Insulin shock therapy administered in Lapinlahti Hospital, Helsinki in the 1950s (Source: Wikipedia)
In the 1920s many doctors wrongly thought that epilepsy and schizophrenia could not exist in the same patient. They therefore believed that convulsions and comas could somehow protect against mental illness. In 1927 Austrian-American psychiatrist Manfred Sakel put this theory to the test with an exceptionally awful treatment. He injected schizophrenic patients with large amounts of insulin to induce a coma, bringing them round again with glucose. He repeated this every day for months. Side effects inevitably included obesity, and could include brain-damage and death. The treatment was useless, but it acted as a placebo for doctors, making them feel like they were actually doing something useful. For that reason alone it was incredibly popular throughout the 1940s and 50s.

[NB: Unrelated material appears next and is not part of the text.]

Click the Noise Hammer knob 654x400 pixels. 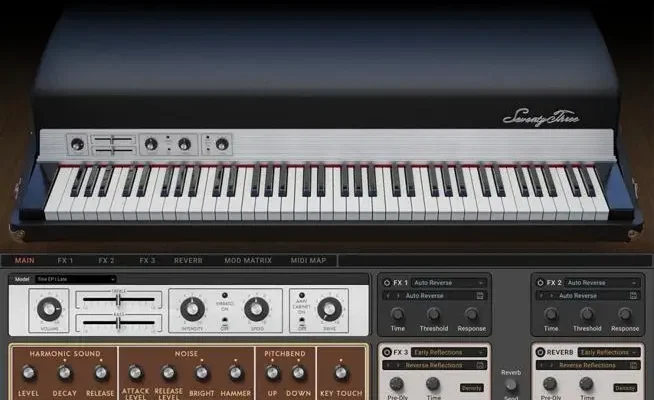coord(236,372)
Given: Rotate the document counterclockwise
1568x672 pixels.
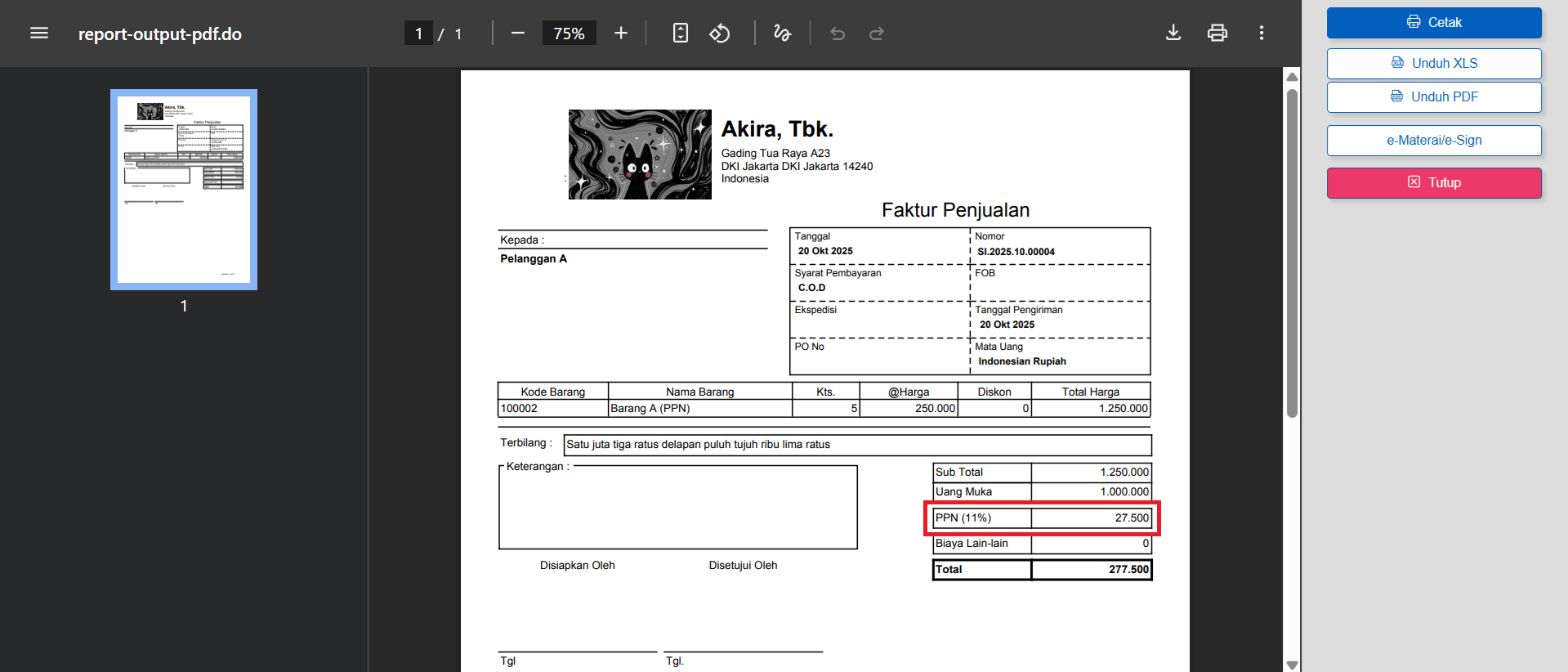Looking at the screenshot, I should point(720,34).
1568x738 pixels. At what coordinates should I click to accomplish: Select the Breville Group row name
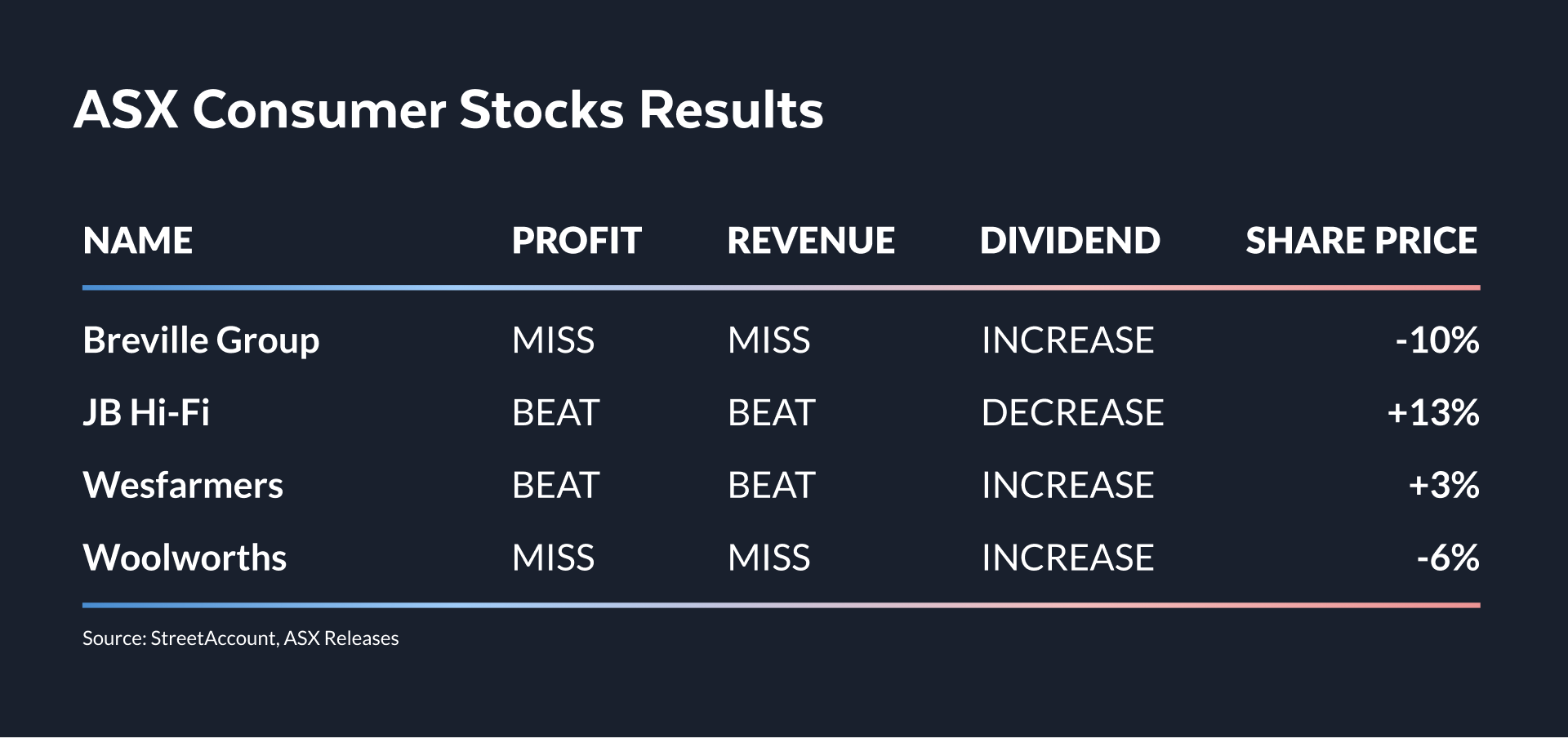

Illustration of Timothy Leary for TIME by John Ritter (Source: TIME).
In the 1950s Sandoz Laboratories started manufacturing LSD and soon psychiatric patients all around America were being experimented on – about 40,000 patients had taken part in LSD trials by the 1960s. In theory LSD could ‘open the doors of perception’, thus enhancing psychoanalysis. The infamous Timothy Leary, who exhorted people to ‘turn on, tune in, drop out’ even experimented with psychedelics during ‘the Concord prison experiment’, and found that it reduced criminal tendencies. Despite the large numbers of trials, no-one ever really proved that psychedelics could cure mental illness, and the jury remains out.
L. Ron Hubbard (Source: scientology-memphis)
L. Ron Hubbard introduced Dianetics to the public in 1950, with an article in Astounding Science Fiction magazine. He proposed that the ‘reactive’ mind stored up traumas, but that people could become ‘clear’ – free of the reactive mind altogether – with a form of talking therapy called ‘auditing’. Hubbard claims that Dianetics could increase intelligence, alleviate illnesses, ‘cure’ homosexuality and even prevent death. Medics branded it a pseudo-science. Hubbard retaliated by claiming that a secret group of conspiratorial psychiatrists were running the world. Hubbard soon returned to his sci-fi roots, weaving aliens together with eastern philosophy and western therapy to create scientology, and making bucket-loads of cash by preying on vulnerable people with this secretive cult.